■ Stored data:

☆ ☆ ☆ ☆ ☆ ☆ ☆

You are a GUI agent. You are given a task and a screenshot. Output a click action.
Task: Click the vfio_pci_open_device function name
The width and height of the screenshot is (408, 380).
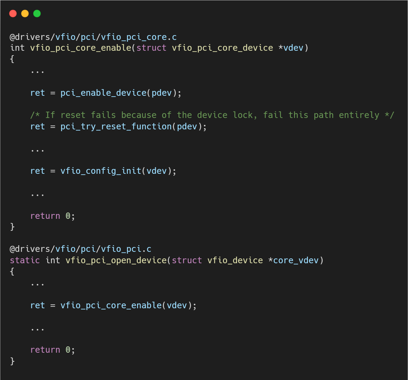[x=116, y=260]
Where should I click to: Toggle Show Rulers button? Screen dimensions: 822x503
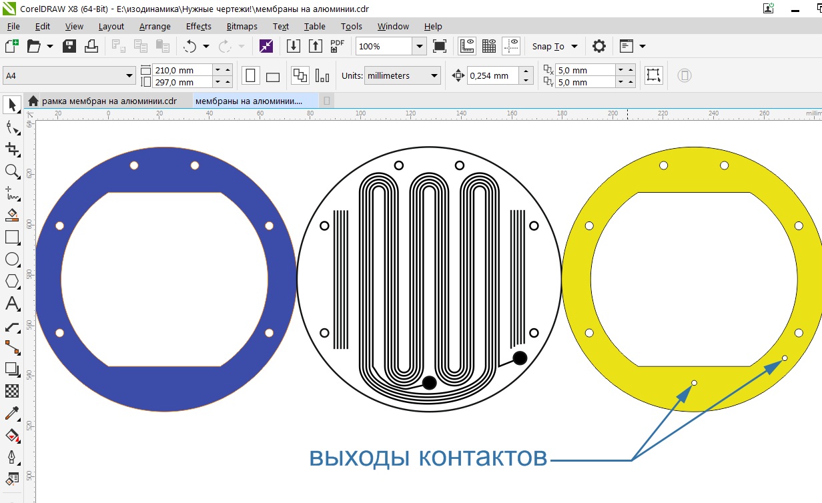467,46
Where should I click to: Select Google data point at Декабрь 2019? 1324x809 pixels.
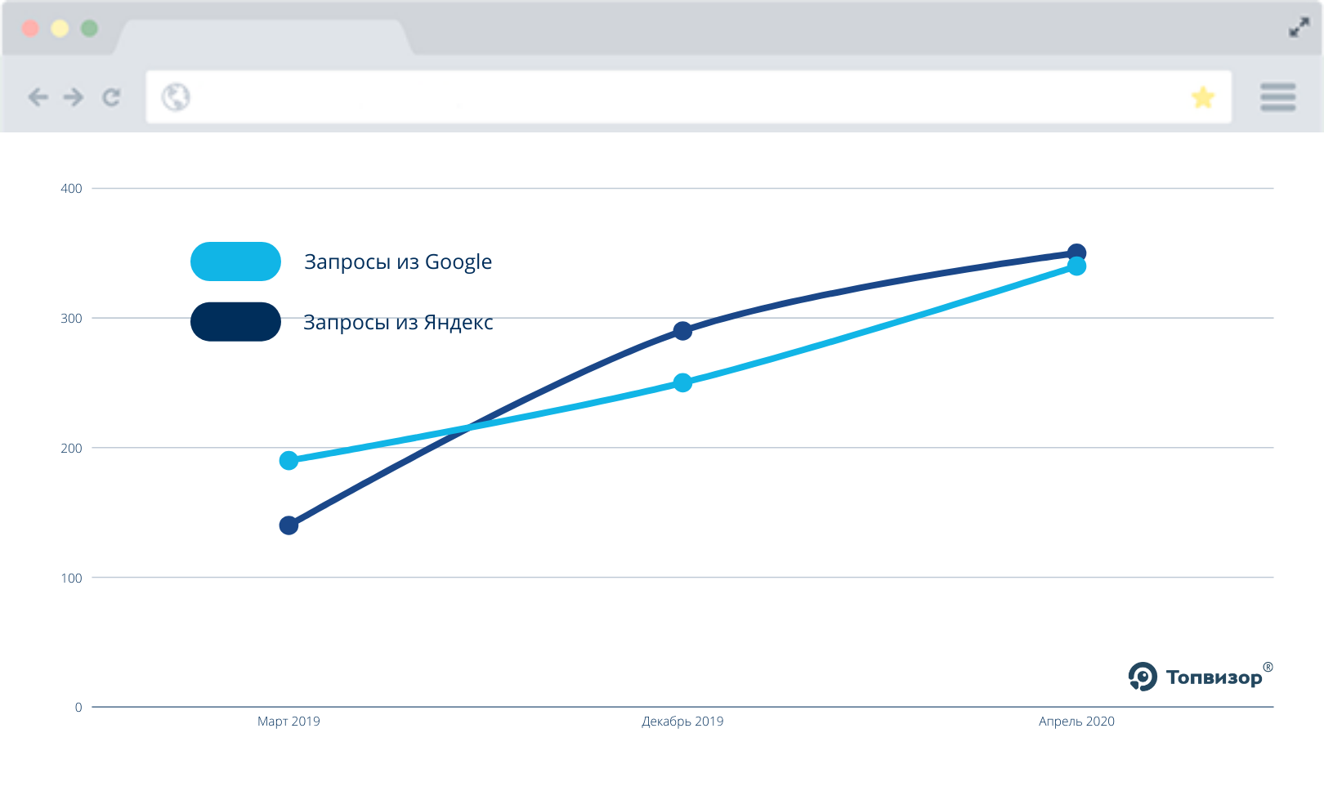[682, 382]
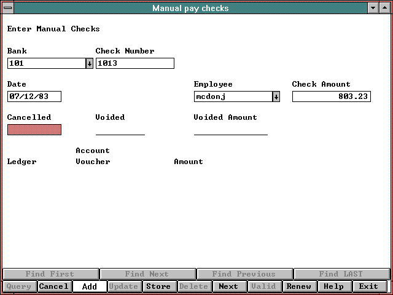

☆ ☆ ☆ ☆ ☆ ☆ ☆

■ WORK ORDER: Reproduce precisely the lines of the entries above, from the one containing "Where should I click to: Toggle" through the final one, both ends included, and omit the pictures.

■ WRITTEN REPLY:
Where should I click to: Toggle Show Rulers button? Screen dimensions: 822x503
467,46
Where should I click to: Select Google data point at Декабрь 2019? 1324x809 pixels.
[682, 382]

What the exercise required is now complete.